PM_results_exact <- PanelMatch(lag = 3, time.id = "time", unit.id = "unit",
treatment = "threat",
refinement.method = "none", # no refinement method
exact.match.variables = c("education", "age", "male", "income"),
data = data,
match.missing = FALSE, # Turn on or off
covs.formula = ~ education + age + male + income,
size.match = 1, qoi = "att" , outcome.var = "trust",
lead = 0, forbid.treatment.reversal = FALSE,
use.diagonal.variance.matrix = TRUE)
msets_exact <- PM_results_exact$att
Figure 11.10, again, visualizes matched control units for treated unit 1.

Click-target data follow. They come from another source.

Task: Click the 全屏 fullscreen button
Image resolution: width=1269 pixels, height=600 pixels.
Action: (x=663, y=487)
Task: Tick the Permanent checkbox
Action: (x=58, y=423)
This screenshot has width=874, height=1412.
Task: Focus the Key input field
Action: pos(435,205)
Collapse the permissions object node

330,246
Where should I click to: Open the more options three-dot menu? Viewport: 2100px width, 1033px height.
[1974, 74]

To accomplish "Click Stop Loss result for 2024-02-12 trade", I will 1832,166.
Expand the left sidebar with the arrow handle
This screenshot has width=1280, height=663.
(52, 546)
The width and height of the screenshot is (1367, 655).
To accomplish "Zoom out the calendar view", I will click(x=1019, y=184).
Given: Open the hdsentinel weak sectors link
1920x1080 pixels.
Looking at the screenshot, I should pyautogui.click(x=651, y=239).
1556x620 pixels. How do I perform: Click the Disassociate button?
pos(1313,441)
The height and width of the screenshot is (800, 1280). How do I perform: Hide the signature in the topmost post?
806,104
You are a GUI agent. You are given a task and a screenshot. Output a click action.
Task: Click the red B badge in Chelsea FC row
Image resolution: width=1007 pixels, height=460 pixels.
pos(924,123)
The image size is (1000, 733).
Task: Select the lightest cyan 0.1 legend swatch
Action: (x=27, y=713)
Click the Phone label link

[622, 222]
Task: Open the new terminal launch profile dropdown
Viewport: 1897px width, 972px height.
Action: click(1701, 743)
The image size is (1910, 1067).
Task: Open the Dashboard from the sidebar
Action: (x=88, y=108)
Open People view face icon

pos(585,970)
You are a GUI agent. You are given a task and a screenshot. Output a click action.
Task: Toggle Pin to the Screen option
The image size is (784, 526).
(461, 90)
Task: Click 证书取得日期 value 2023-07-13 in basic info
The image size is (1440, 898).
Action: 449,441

DisplayTreatment(unit.id = "unit",
time.id = "time",
legend.position = "none",
xlab = "year",
ylab = "Individual id",
treatment = "threat",
data = data,
dense.plot = TRUE,
hide.x.axis.label = FALSE, # keep because not too many time points
hide.y.axis.label = TRUE,
matched.set = msets_exact[1])
Thereafter we check covariate balance:
get_covariate_balance(matched.sets = msets_exact,
data = data,
covariates = c("education", "age", "male", "income"),
plot = FALSE)
education | age | male | income | |
---|---|---|---|---|
t_3 | 0 | 0 | 0 | 0 |
t_2 | 0 | 0 | 0 | 0 |
t_1 | 0 | 0 | 0 | 0 |
t_0 | 0 | 0 | 0 | 0 |
And check our final estimate:
PE_results <- PanelEstimate(sets = PM_results_exact, data = data)
#names(PE_results)
#PE_results[["estimates"]] # View the point estimates
summary(PE_results)
## Matches created with 3 lags
##
## Standard errors computed with 1000 Weighted bootstrap samples
##
## Estimate of Average Treatment Effect on the Treated (ATT) by Period:
## $summary
## estimate std.error 2.5% 97.5%
## t+0 0.3925926 0.3299539 -0.2622315 1.06318
##
## $lag
## [1] 3
##
## $iterations
## [1] 1000
##
## $qoi
## [1] "att"
The results seem to show that there is not effect (using the parameters chosen above, e.g. lag = 1, exact matching etc.)
References
Bauer, Paul C. 2015. “Negative Experiences and Trust: A Causal Analysis of the Effects of Victimization on Generalized Trust.” Eur. Sociol. Rev. 31 (4): 397–417.